The moon unit I would teach would incorporate elements of Science, Literacy, Math and Social Studies. For the science aspect of the unit students will do a hands on activity that will develop their understanding of the relationship between the Earth, Sun and Moon. Students will also collect moon data for three days within a week time frame. After collecting data the unit will incorporate literacy by having students describe their observations using a window note method (facts, feelings, questions, ideas). For math students will chart their data collections with a partner. Lastly students will learn about the history of the moon landing through a children’s book.
The grade level for this Unit plan will be for fourth grade students. These lessons require more independent and observational skills.
Difficulties in teaching about the moon to elementary students would be the misconceptions that they have about the moon. Various misconceptions they may have about the moon include that the phases are caused by shadows, the moon goes around the earth in one day, the moon doesn’t rotate, the moon has no gravity, and that the moon makes it’s own light (http://moon.nasa.gov/moonmisconceptions.cfm).
I would overcome the difficulties of teaching this lesson by guiding students misconceptions to the correct answer rather than shutting them down immediately. We could do this through discussions and developing our hands on models. It’s important for students to develop ideas and then guide their thinking in ways that lead to the facts. It will be very beneficial for me as the teacher to use productive questions when talking about the moon as a class.
Activities for the Unit
As stated earlier the various activities I would include for the moon unit are in each subject area: math, literacy, science and social studies.
Have students create a 2-D model of the relationship between the sun, earth and moon (create and model one for the class as well).
Literacy: Students will use window notes to describe their observations
(From the Strategic Teacher)
Math: Collect Data from the 3 observations and include 3 of a partner.

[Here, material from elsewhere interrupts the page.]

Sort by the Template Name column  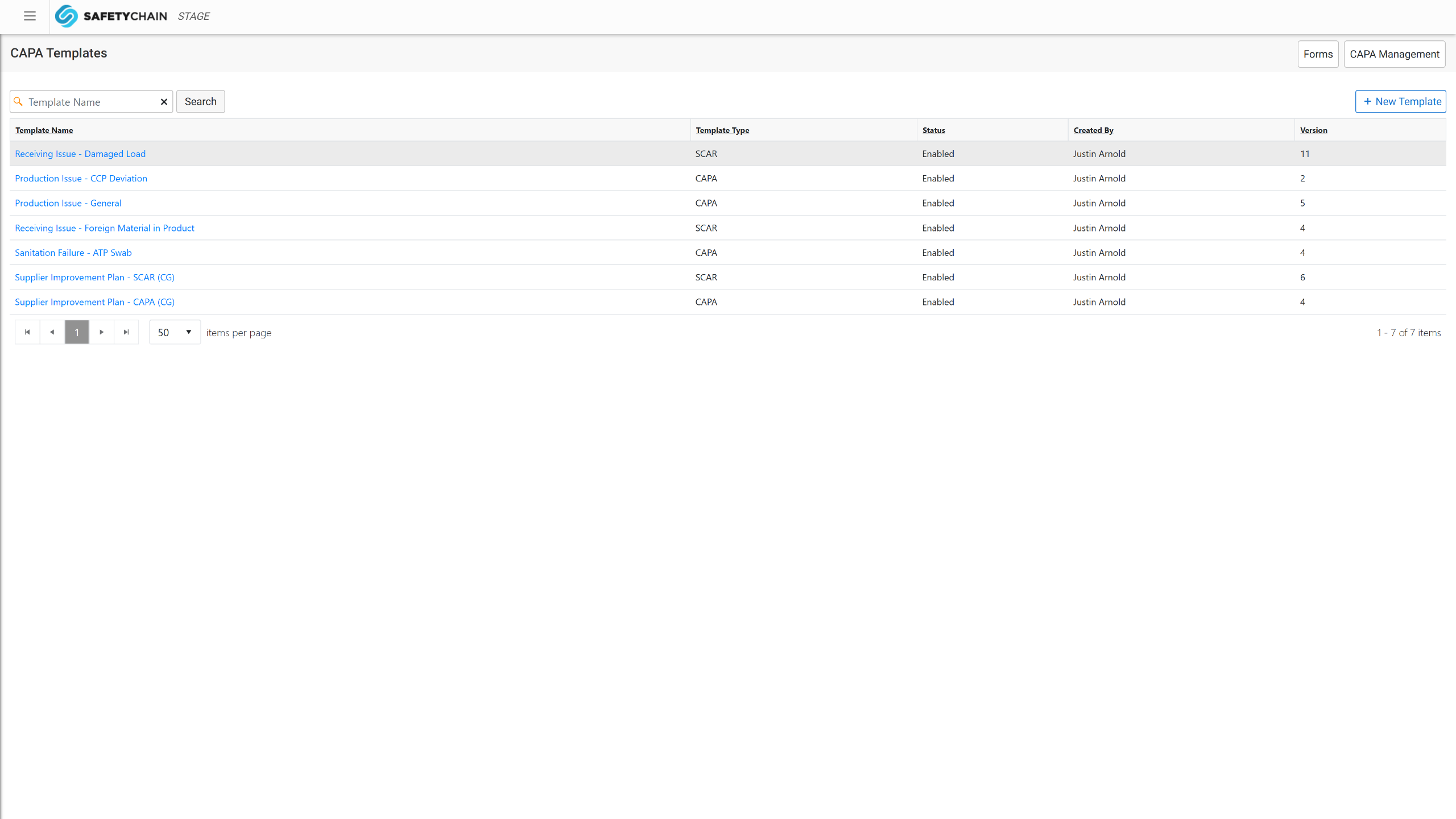pos(44,130)
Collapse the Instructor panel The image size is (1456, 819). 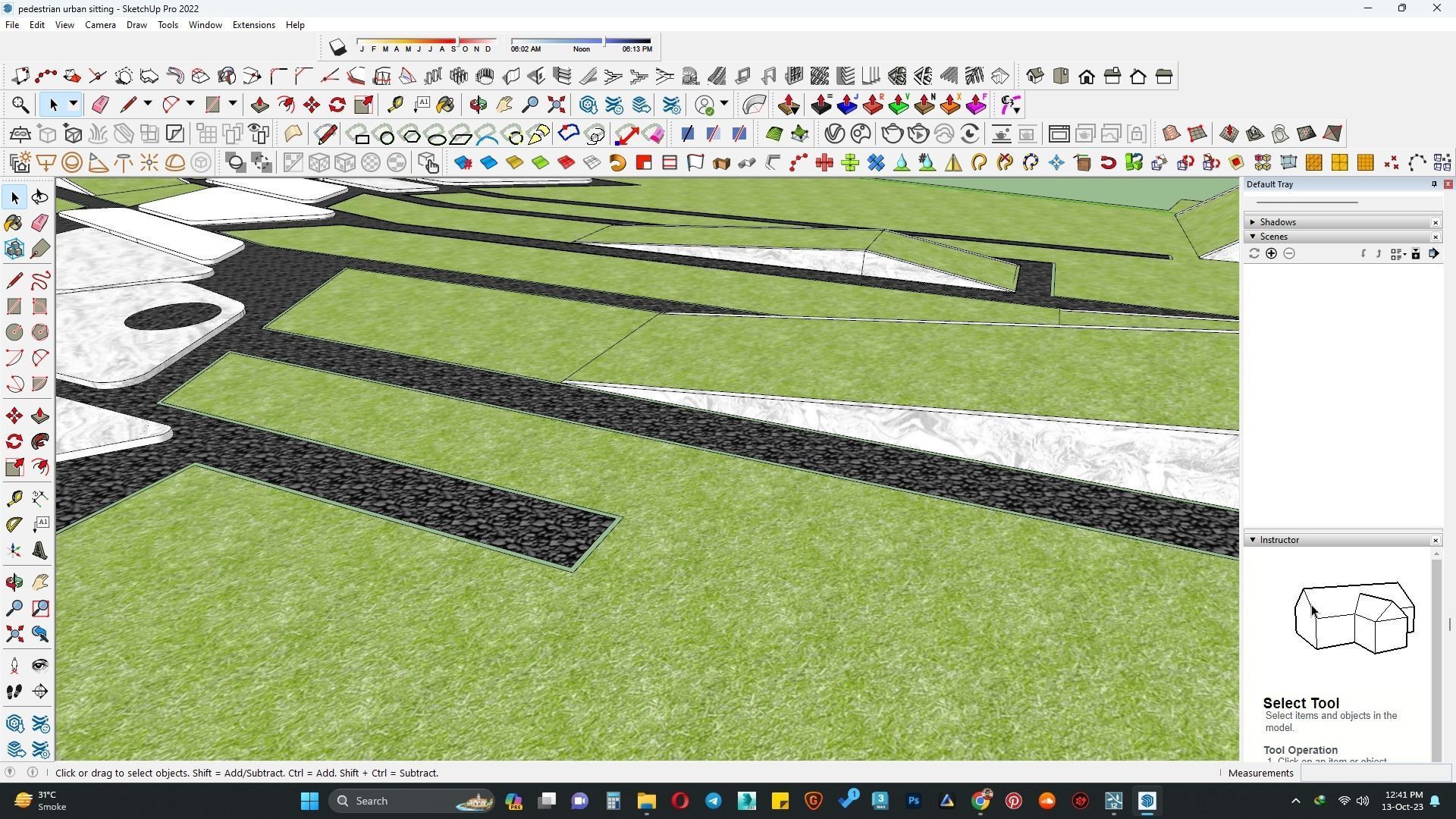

(similar to this worksheet but would include, date, time, temperature as well)http://students.oneonta.edu/arucsa89/webquest/Moon%20Phase%20Observation%20Sheet.pdf
Social Studies: Read book about moon landing/ Neil Armstrong.
“Who Was Neil Armstrong” By Roberta Edwards
The formative assessment I would use for this unit would include students using picture cards of various moon phases and be able to put the phases in the correct order. After completing individually and having the teacher observe individual attempts, have students get with a partner and see if they did the same thing. Then discuss again as a class the order of the phases!